Uno studio rileva che gli esseri umani sono significativamente più monogami degli altri primati
Uno studio pubblicato nel numero di questo mese di Proceedings of the Royal Society: Biological Sciences rivela che gli esseri umani rientrano tra i mammiferi più monogami. Gli scienziati hanno classificato diverse specie, scoprendo che l’uomo presenta un tasso di monogamia del 66%, nettamente superiore a quello dei nostri parenti primati, come gli scimpanzé (4%) e i gorilla (6%).
I ricercatori hanno utilizzato una tecnica innovativa. Hanno analizzato popolazioni umane storiche calcolando la proporzione di fratelli germani rispetto ai fratellastri. Questi dati sono stati poi confrontati con statistiche analoghe relative a oltre 30 specie di mammiferi. I risultati suggeriscono che, in termini di accoppiamento, gli esseri umani assomigliano maggiormente ai castori e ai suricati.

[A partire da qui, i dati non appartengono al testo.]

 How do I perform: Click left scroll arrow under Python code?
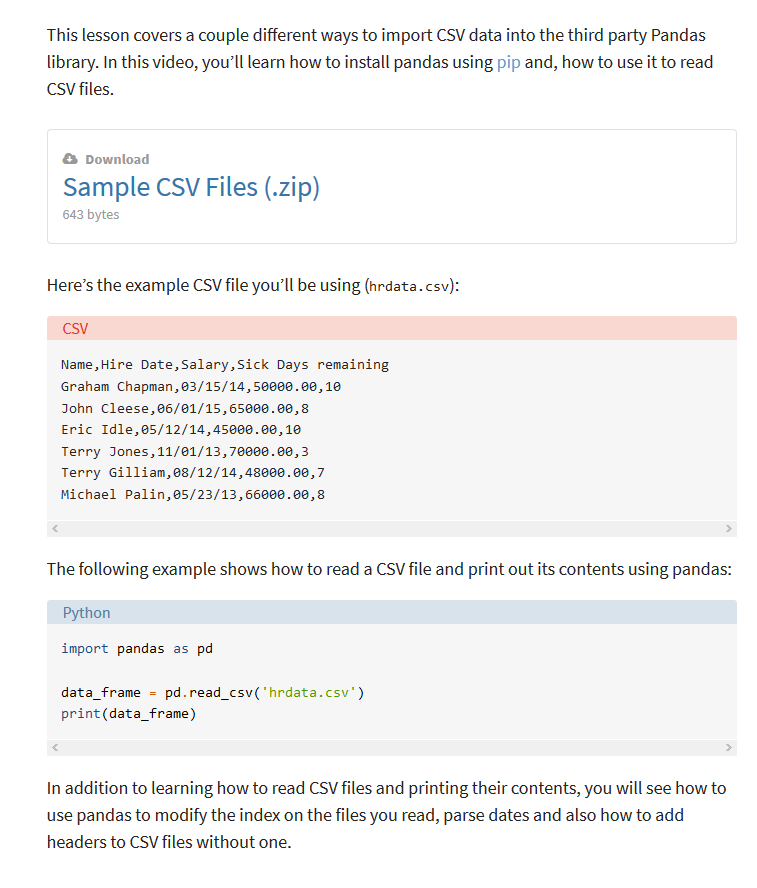pos(55,747)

Gli scienziati sottolineano, però, che i sistemi sociali umani sono distintivi. A differenza di altri mammiferi monogami, gli esseri umani vivono in gruppi complessi, composti da più maschi e più femmine, all’interno dei quali esistono relazioni di coppia stabili. Questi risultati mettono in luce l’evoluzione peculiare della monogamia umana, che ci distingue sia dagli altri primati sia dagli altri mammiferi.